I'd always assumed that the raid, once it was built, stored redundant information on what the size of each of the drives should be and then used only that amount of space when a drive was replaced (even if it was larger). My thinking here was that drive sizes will always go up, and a well designed raid solution should take into account the fact that finding a drive of the same size might be difficult several years down the road. So I guess the copy it makes of the drive 0 configuration data on drive 1 is useless. |
Re: Help with 4100 Cracked Raid - Trying to replace 1 Drive
Quote:
Quote:
|
Re: Help with 4100 Cracked Raid - Trying to replace 1 Drive
Hello - thank you everyone for your responses over the weekend! This is fascinating stuff. Let me first point out that the raid is still operating in degraded mode (in other words, it acted exactly as a raid-5 configuration should after losing one member.) There has been no loss of data, and in addition we have complete backup copies.
So yes, the main goal was to install a new drive and simply rebuild the raid to full redundancy. Here is the result of the info log t command as suggested by rpmurray: 10/21/2006 11:59:31 41 D SYS | Intf: 0, dev: 0: Model: QUANTUM FIREBALLP AS60.0 10/21/2006 11:59:31 41 D SYS | Firmware Rev: A1Y.1300 Serial #: 196103937962 10/21/2006 11:59:31 41 D SYS | Intf: 1, dev: 0: Model: QUANTUM FIREBALLP AS60.0 10/21/2006 11:59:31 41 D SYS | Firmware Rev: A1Y.1300 Serial #: 196103934228 10/21/2006 11:59:31 41 D SYS | Intf: 2, dev: 0: Model: QUANTUM FIREBALLP AS60.0 10/21/2006 11:59:31 41 D SYS | Firmware Rev: A1Y.1500 Serial #: 196104536529 10/21/2006 11:59:31 41 D SYS | Intf: 3, dev: 0: Model: QUANTUM FIREBALLP AS60.0 10/21/2006 11:59:31 41 D SYS | Firmware Rev: A1Y.1300 Serial #: 196102535993 So yes it does look like the replacement drive is of a newer Firmware Rev (A1Y.1500 instead of .1300). What I do not understand is that I thought hard drive capacity was a simple caluclation of bits and bytes, in other words if the geometry of the drives are the same, the formatted capacity should also be the same.
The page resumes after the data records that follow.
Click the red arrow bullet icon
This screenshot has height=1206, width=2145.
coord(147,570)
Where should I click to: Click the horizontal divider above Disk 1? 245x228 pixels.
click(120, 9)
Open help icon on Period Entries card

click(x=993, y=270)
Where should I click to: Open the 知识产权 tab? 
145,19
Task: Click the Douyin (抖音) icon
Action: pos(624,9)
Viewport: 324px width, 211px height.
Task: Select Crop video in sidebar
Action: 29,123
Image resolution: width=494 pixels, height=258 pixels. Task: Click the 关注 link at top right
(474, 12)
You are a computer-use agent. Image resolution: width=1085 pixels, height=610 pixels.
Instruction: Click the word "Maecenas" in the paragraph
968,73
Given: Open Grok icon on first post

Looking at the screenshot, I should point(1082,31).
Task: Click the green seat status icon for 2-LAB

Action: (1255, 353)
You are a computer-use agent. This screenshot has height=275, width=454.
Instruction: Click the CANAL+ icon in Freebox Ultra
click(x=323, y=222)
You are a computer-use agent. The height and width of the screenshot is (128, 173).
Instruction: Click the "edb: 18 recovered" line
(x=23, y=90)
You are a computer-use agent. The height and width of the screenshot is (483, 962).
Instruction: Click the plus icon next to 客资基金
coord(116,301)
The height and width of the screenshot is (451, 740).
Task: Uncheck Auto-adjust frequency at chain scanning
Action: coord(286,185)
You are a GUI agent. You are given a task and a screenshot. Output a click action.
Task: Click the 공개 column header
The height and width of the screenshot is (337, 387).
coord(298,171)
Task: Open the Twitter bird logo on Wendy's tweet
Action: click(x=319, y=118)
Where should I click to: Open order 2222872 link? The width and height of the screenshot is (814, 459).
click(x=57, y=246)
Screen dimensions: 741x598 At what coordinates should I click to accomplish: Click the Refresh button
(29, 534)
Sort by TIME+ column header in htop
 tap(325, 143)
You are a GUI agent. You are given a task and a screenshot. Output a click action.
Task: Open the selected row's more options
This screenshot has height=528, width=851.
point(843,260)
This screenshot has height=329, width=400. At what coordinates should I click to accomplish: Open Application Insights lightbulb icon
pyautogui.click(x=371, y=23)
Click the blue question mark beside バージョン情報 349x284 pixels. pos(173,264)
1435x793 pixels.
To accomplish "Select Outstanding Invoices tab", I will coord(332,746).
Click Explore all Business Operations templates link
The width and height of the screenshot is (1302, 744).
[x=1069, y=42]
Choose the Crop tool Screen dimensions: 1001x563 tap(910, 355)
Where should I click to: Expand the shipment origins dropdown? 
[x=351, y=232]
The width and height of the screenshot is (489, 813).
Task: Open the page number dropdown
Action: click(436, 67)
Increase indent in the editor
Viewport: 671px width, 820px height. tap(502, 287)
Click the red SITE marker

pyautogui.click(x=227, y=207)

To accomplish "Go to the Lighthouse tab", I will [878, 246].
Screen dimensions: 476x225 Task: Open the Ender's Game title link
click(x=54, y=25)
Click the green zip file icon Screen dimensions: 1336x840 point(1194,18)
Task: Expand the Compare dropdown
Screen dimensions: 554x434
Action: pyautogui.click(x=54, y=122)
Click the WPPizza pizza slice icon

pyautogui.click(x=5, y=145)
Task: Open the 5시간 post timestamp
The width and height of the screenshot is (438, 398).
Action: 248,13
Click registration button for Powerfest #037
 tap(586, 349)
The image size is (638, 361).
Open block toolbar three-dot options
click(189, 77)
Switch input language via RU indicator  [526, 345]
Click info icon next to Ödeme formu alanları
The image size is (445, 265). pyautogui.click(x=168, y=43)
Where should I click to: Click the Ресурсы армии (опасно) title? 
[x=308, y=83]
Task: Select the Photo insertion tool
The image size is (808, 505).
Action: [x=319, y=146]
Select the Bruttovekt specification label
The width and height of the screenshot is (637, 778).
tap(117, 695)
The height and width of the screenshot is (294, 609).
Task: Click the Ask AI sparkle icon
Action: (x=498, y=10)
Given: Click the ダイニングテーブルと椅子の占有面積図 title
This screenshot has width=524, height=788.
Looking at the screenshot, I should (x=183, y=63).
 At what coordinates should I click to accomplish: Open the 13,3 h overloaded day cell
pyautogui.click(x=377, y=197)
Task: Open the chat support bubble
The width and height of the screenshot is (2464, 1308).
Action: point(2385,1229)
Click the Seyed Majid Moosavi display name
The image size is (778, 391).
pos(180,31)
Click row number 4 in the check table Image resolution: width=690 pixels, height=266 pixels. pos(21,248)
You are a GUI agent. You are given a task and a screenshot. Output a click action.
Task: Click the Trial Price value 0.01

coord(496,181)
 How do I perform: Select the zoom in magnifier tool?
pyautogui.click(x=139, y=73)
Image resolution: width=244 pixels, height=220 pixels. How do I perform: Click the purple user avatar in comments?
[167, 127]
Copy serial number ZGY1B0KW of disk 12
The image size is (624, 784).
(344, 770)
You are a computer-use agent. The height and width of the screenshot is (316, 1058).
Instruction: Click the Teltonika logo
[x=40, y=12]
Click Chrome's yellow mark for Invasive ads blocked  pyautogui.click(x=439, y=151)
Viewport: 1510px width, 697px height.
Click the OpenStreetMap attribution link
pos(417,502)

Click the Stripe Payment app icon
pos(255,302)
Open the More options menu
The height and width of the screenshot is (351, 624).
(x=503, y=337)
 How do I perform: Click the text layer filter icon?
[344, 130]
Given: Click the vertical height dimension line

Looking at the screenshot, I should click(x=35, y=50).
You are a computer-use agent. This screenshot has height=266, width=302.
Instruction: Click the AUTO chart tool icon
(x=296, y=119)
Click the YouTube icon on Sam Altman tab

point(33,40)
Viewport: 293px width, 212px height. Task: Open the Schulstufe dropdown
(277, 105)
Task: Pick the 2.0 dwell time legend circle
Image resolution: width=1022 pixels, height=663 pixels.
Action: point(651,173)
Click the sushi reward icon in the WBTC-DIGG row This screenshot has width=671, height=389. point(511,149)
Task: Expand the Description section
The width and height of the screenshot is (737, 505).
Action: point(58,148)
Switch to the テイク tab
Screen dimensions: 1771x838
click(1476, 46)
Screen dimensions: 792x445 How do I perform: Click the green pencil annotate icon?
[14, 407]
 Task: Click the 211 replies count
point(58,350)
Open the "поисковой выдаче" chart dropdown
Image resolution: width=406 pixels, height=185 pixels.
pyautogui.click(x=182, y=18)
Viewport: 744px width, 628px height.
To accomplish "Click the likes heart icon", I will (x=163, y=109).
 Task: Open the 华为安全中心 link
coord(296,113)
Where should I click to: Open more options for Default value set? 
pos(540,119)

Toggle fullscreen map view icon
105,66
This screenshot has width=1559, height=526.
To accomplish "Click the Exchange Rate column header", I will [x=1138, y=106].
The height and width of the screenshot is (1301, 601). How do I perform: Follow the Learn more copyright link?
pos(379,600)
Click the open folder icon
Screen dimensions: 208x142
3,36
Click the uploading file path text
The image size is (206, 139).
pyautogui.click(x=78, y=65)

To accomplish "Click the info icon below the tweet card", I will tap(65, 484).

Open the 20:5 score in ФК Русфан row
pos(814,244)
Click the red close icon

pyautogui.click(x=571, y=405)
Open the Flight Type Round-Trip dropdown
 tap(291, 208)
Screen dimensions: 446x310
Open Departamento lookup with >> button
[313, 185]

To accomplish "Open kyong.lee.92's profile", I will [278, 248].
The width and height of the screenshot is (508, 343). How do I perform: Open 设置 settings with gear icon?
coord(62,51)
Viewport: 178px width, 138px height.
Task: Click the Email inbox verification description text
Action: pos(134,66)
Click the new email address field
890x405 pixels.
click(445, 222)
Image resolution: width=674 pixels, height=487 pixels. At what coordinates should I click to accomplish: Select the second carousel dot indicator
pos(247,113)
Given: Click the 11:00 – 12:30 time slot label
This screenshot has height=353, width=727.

I am wondering: Does anyone know what a "nocore" format actually does, compared to the regular automatic formatting that the snap server does? And how would I know if this command actually worked, because in the log file, after comparing the automated format and the "nocore" format, I did not notice ANY difference in the log files. I was under the impression that this "nocore" format would free up more space compared to the regular automated formatting, because it is spelled out in the field service guide as the solution to this exact problem, the replacement drive not formatting to it's full capacity. I wonder what it actually does (or is supposed to do) that would make the formatted capacity different. I realize that I can switch the drives around and rebuild this thing from scratch, I am just dreading that becuase of the time involved in moving all of the data around! Thanks a bunch to all of you. By the way we did upgrade the RAM from the 128MB it came with, to 256MB (based on suggestions from other threads). I have not noticed any specific improvement as of yet. I have another empty 4100 that I am about to upgrade ram and install 160-GB drives to see what will happen. I realize we will not see the full 160GB in this model snap. Are there any hard drive experts out there that can shed light on why the formatted capacity of these drives would be different? |
Re: Help with 4100 Cracked Raid - Trying to replace 1 Drive
Hmmm, I was thinking that the model number or firmware rev would show the drives as being enough different to account for the problem. Could you also do an:
info dev so we can see what it thinks all the sizes are? |
Re: Help with 4100 Cracked Raid - Trying to replace 1 Drive
A newer drive might have less platters and different cluster size.
|
Re: Help with 4100 Cracked Raid - Trying to replace 1 Drive
Quote:
|
Re: Help with 4100 Cracked Raid - Trying to replace 1 Drive
Something that blue68f100 posted when I was having trouble with my 705N and was formatting the new drive:
Quote:
And don't take this the wrong way, but the field service guide mentions that you have to type the command exactly with the spaces and whatnot in it. Have you checked to make sure you left the space after the Logical Device ID and the /reinit and another before the /nocore? I just say this because I *cough* have been known to typo a command now and again. |
Re: Help with 4100 Cracked Raid - Trying to replace 1 Drive
Quote:
Quote:
Quote:
|
Re: Help with 4100 Cracked Raid - Trying to replace 1 Drive
Quote:
The "co de info" will give you the needed info, verify before doing anything. |
Re: Help with 4100 Cracked Raid - Trying to replace 1 Drive
Differerent firmware may allocate more sectors for the smart data to use when errors are reported. All of this activity happen at the controller level and we never see it. In the old days there was a sheet that came with the drives showing where the bad track/sectors were located at. You had to enter this data manually. Now days mfg do not check for bad sectors. They just allocate abunch to be used by smart data. Which is proably the difference in the capacity size.
|
Re: Help with 4100 Cracked Raid - Trying to replace 1 Drive
Quote:
|
Re: Help with 4100 Cracked Raid - Trying to replace 1 Drive
Quote:
|
Re: Help with 4100 Cracked Raid - Trying to replace 1 Drive
Quote:
|
Update on my 705 and Quantum 4100
OK guys I have some news. Have not done anything with the 705, I still have the problem where my replacement 60GB hard drives are not large enough to tag as hot spares to rebuild the raid-5.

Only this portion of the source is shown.